This is done by analysing the behaviour of acceptance rules, which map probabilistic credal states to qualitative representations of belief. Given an acceptance rule, the ideal of compatibility between Bayesian conditioning and qualitative revision is embodied by the tracking property, which imposes a commutativity requirement to ensure that conditioning and revision agree modulo the acceptance map.
I focus on an acceptance rule based on the notion of stably high probability, due to Leitgeb. As a consequence of a ‘No-Go’ theorem by Lin & Kelly, Leitgeb’s rule does not allow AGM revision to track conditioning. Nonetheless, given this rule’s inherent attractiveness as an acceptance principle and its close connection to AGM revision, I consider some ways in which one may circumvent the No-Go Theorem and use the rule so as to approximate agreement between AGM and Bayesian conditioning.

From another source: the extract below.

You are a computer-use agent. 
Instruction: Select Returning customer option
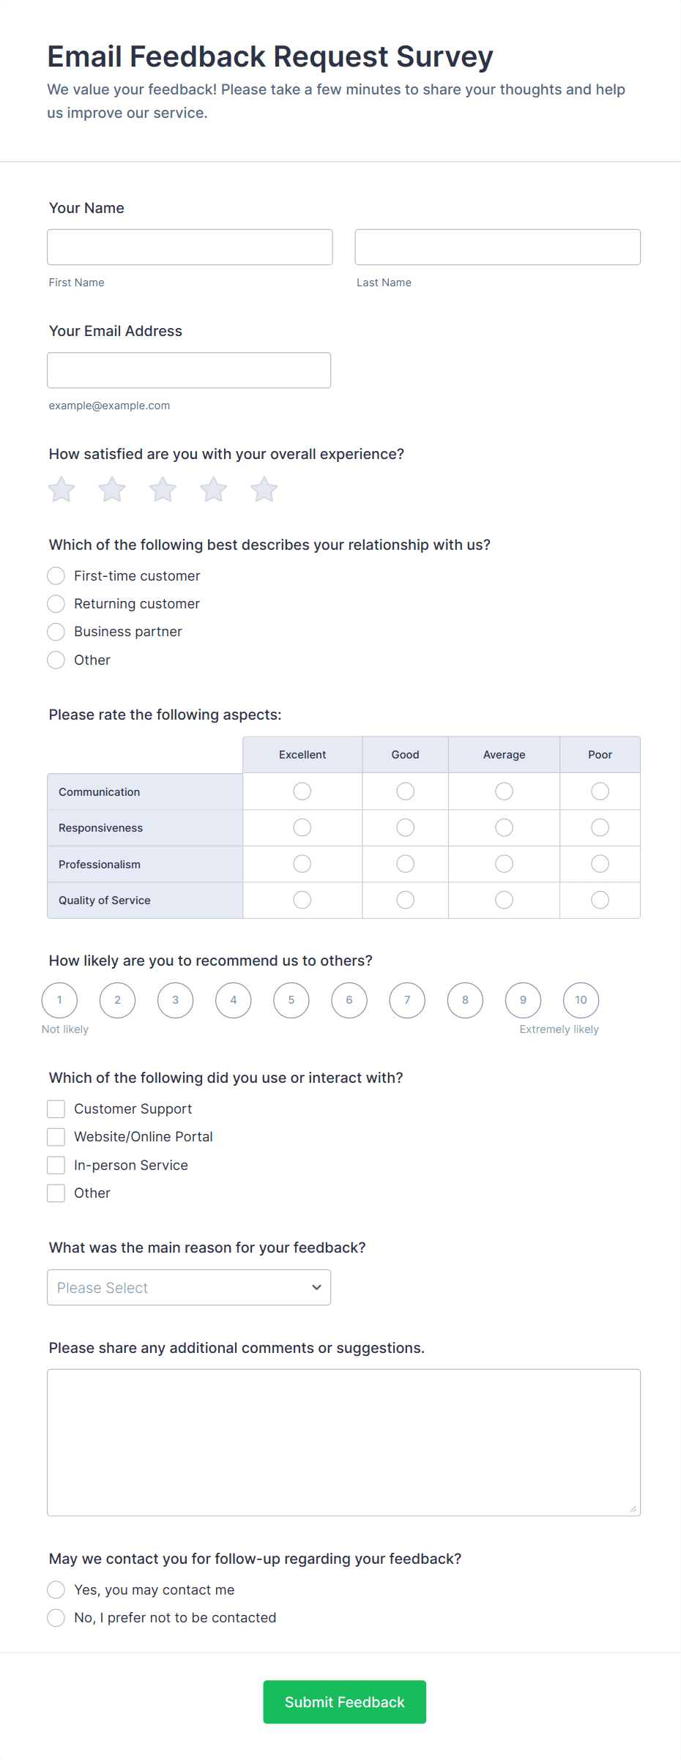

One rather natural such method – threshold-raising – fails, which poses some difficulties for the ‘peace project’ between Bayesian and AGM-compliant operators. However, another interesting connection exists: I show that there is a sense in which AGM revision derives from (1) Leitgeb’s rule, (2) Bayesian conditioning, and (3) a version of the maximum entropy principle. This suggests that one could study qualitative revision operators as special cases of Bayesian reasoning which naturally arise in situations of information loss or incomplete probabilistic specification of the agent’s credal state.